There’s sadness that comes with imagining that dream ever could have been reality. There would have never been a love story with a boy from Kentucky—that boy who turned into the husband who adored me for 20 years (except for that time I lost the car on Valentine’s Day weekend in ’99— he didn’t adore me that night). I could never have experienced a laughter so intense that night he and I went to Drake’s bar with our friends in August 2014—the night I got kicked out for doing cartwheels and splits on the dancefloor, wet my pants and almost broke my ankle. That was a night for the books.
I wouldn’t have had these four brown-eyed children who drive me crazy in love every day and wake me in bed at 5:30 a.m. with knock-knock jokes. I wouldn’t have learned how to ride a tractor and bale hay on a hazy, summer afternoon. I wouldn’t have learned how to pull up and anchor a speedboat onto a houseboat (albeit not very well though). It means I probably never would have held a gun or learned to shoot one, nor would I have realized what an excellent shot I am at hitting a bull’s-eye from 100 yards away.
It means I wouldn’t have met the close friends I have here who join me every month for Monday night martinis after our kids go to bed. It’s hard to think about a life without those friendships and the laughter we share. How could I ever have been happy without them?

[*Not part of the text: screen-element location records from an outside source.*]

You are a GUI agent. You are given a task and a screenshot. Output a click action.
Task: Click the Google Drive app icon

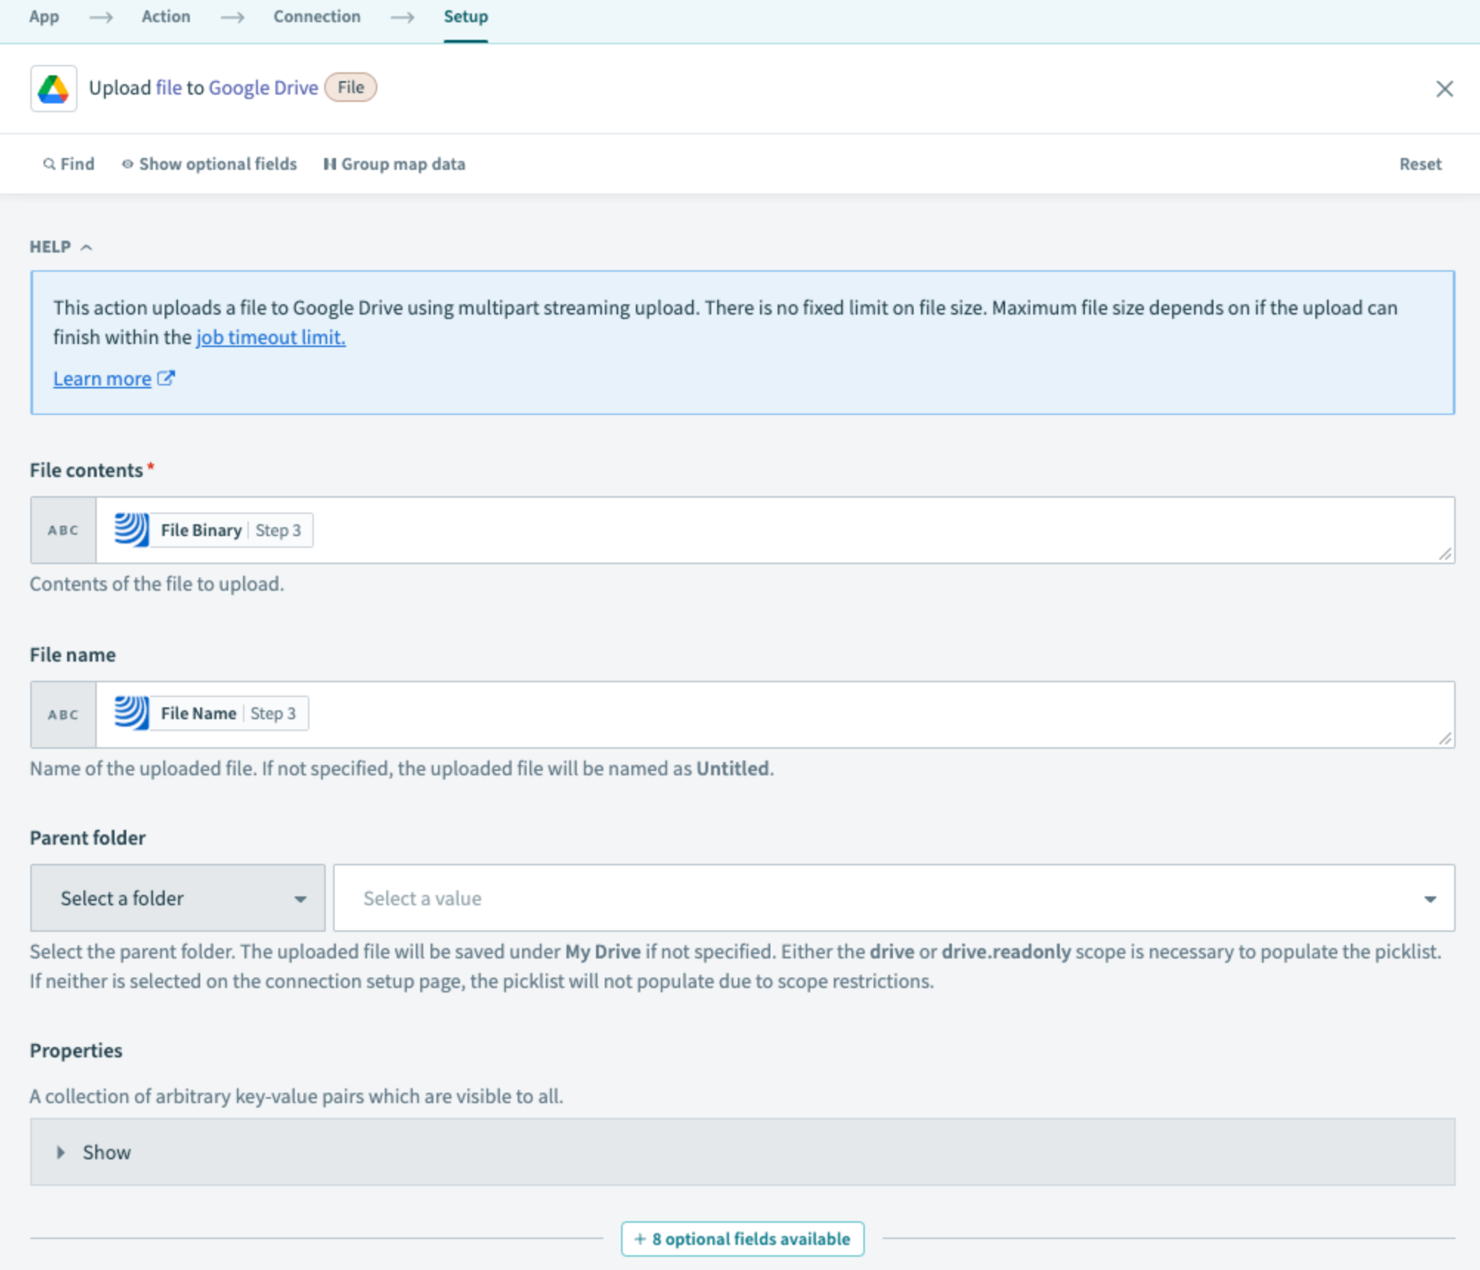[x=53, y=89]
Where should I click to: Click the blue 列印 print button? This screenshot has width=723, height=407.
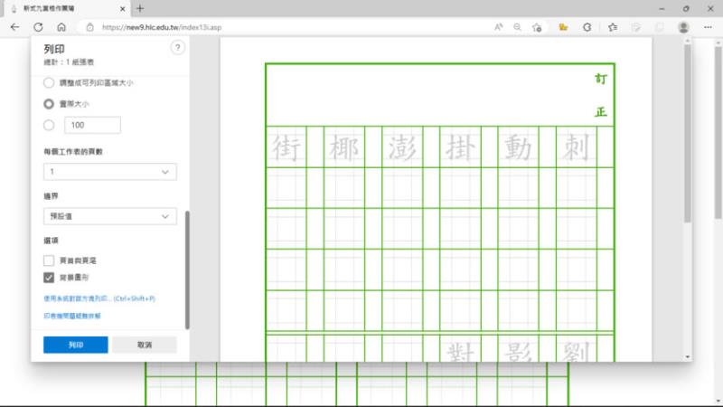[76, 345]
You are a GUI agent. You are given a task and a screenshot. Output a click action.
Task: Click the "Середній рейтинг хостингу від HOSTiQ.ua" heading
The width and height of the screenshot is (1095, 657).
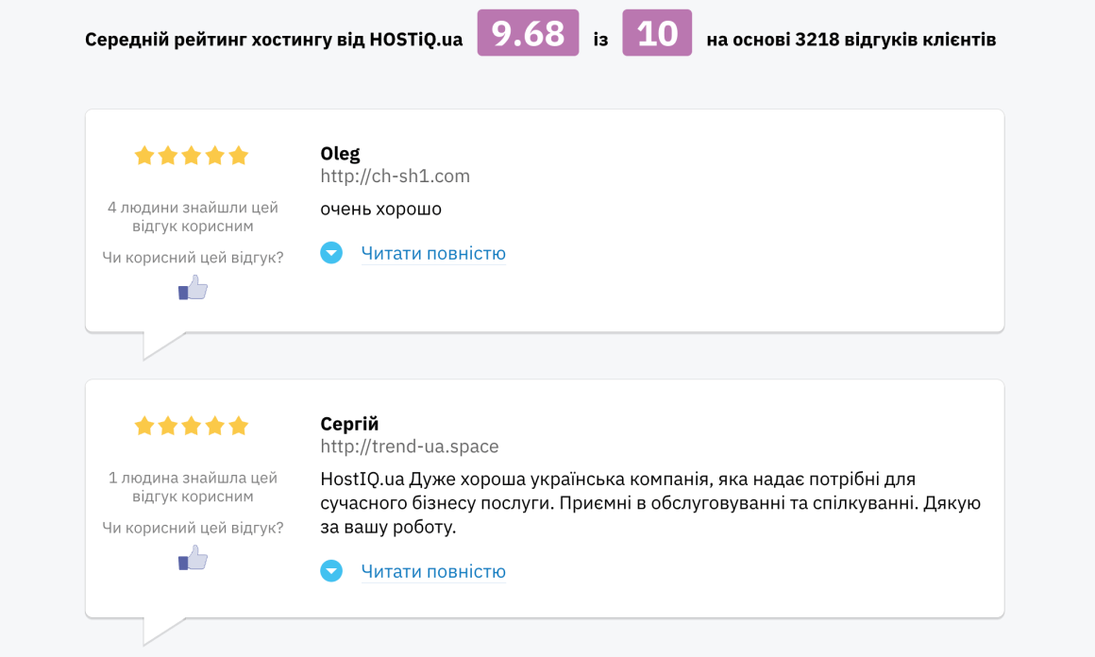(x=274, y=40)
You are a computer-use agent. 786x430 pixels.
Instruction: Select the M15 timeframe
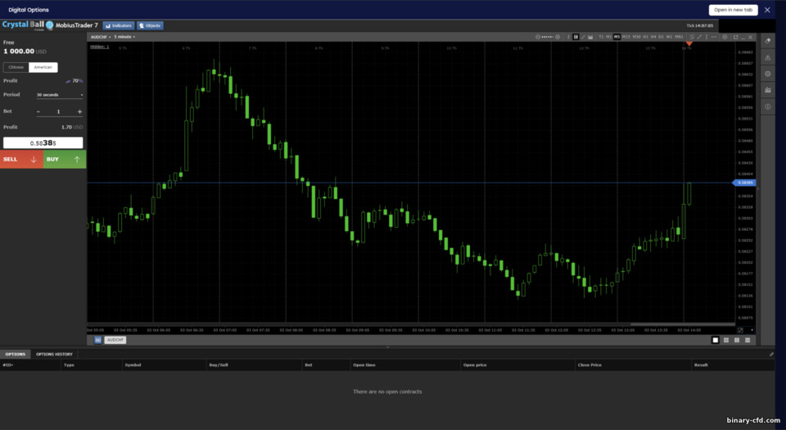pyautogui.click(x=626, y=37)
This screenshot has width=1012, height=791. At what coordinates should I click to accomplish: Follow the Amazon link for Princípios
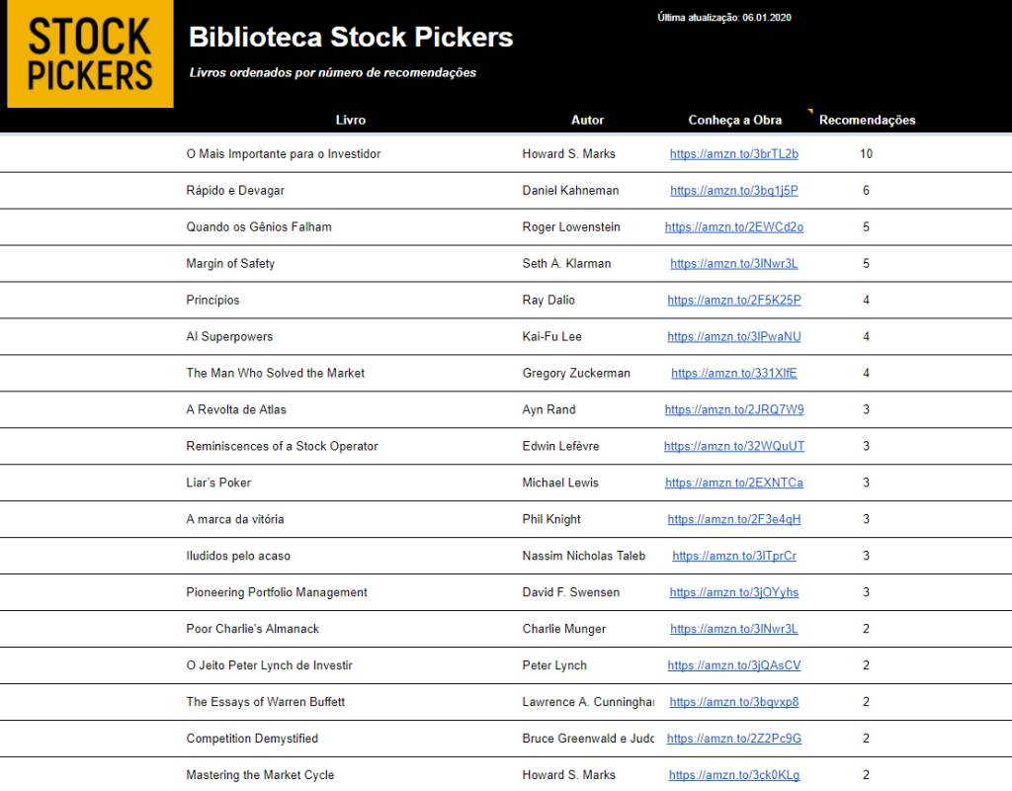click(733, 301)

Sometimes the chances at a dream can just pass you by. I accept that now. I can’t uproot four kids from everything they know here in Kentucky to plunk them down in Chicago or Atlanta. It would be about as likely as Channing Tatum knocking on my door tomorrow to whisk me away to L.A. (but hey, a girl can still dream, right?)
So I have spent a good chunk of the last decade pondering the what ifs— reassuring myself and rationalizing the choices I made. Despite the fact I don’t live in a high-rise or get paid to write about celebrities or take my laptop to Central Park to muse, my job here is just as important. Maybe even more important.

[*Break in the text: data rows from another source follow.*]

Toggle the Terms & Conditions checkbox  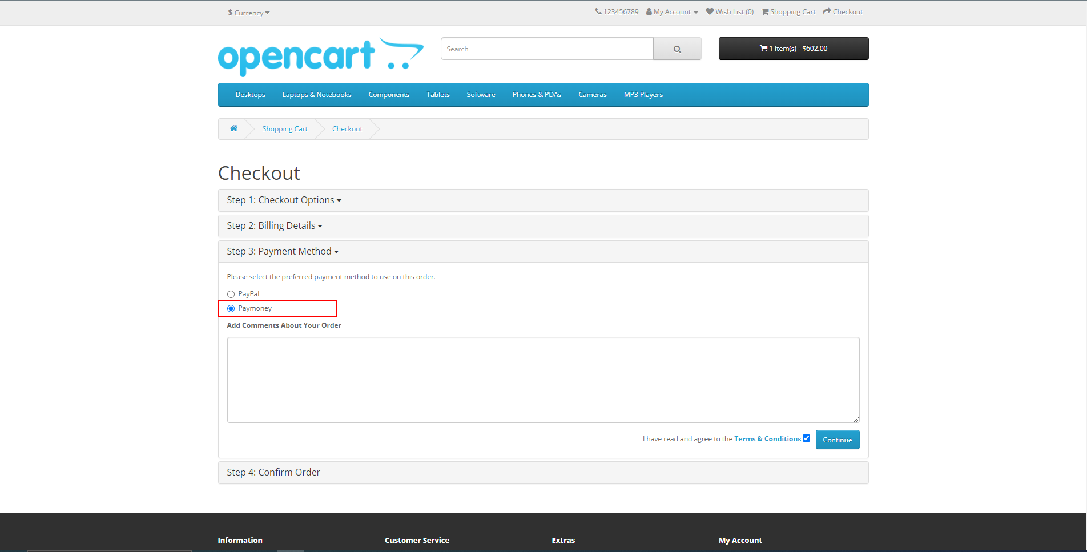click(x=806, y=438)

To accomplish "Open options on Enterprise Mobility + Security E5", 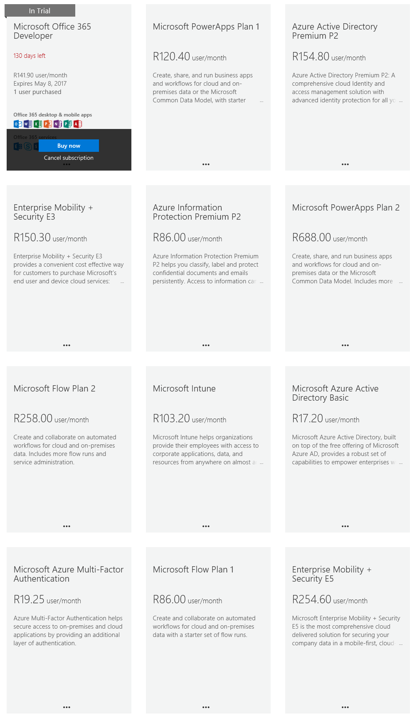I will 345,707.
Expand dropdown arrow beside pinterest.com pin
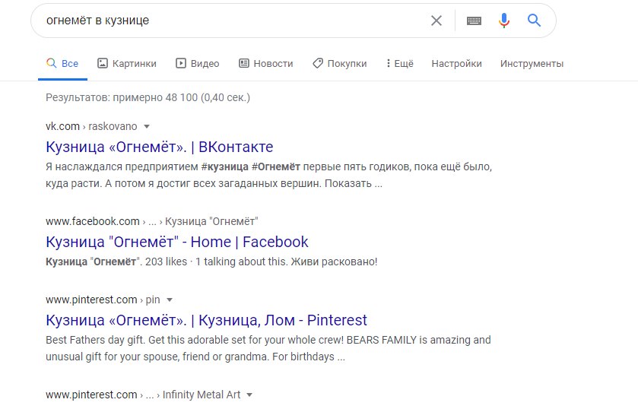The height and width of the screenshot is (409, 638). click(x=170, y=300)
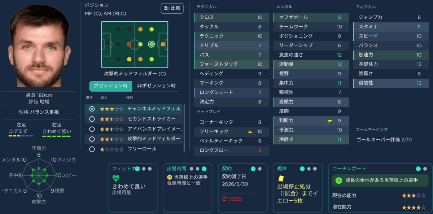Click the yellow arrow beside 判断力
433x214 pixels.
tap(330, 121)
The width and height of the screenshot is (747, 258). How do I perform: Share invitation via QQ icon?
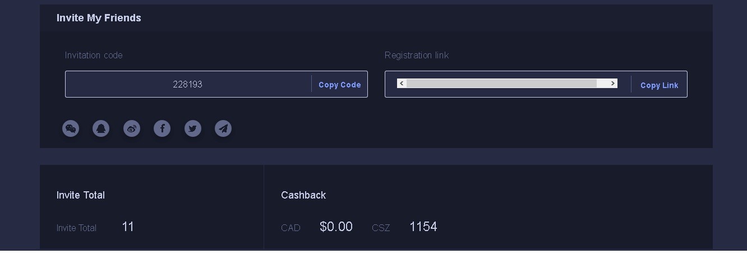(101, 129)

My priorities now are my children and making sure they grow up to be decent human beings. I read them books and tell them stories and listen to their (never-ending) ones. I taxi them to and from swim lessons and gymnastics, knowing these things make them happy. I keep myself just content enough by watching my twins (from outside the barn) take horseback lessons. I jot funny things down for them to read someday when I’m gone, because I don’t know if they’ll know who I really was outside all the yelling and nagging for them to clean up or to get along. The reward for all this won’t be in a plaque on the wall or recognition at some fancy dinner—but I hope in the smiles of four happy kids who will be four amazing adults someday.
My son said his dream is to be a football player. He wants to be the next Tom Brady or Peyton Manning. I keep telling him he’ll have to work hard, but he shouldn’t ever give up if that’s what he wants. In my head, I know what he’s chasing could be an impossible dream, but it’s my job to tell him it’s attainable. I hope to the heavens above that he can do it.
Because, you see, that’s when he’s going to buy his momma a penthouse apartment in New York, where she’s going to write books about a little girl and her horse.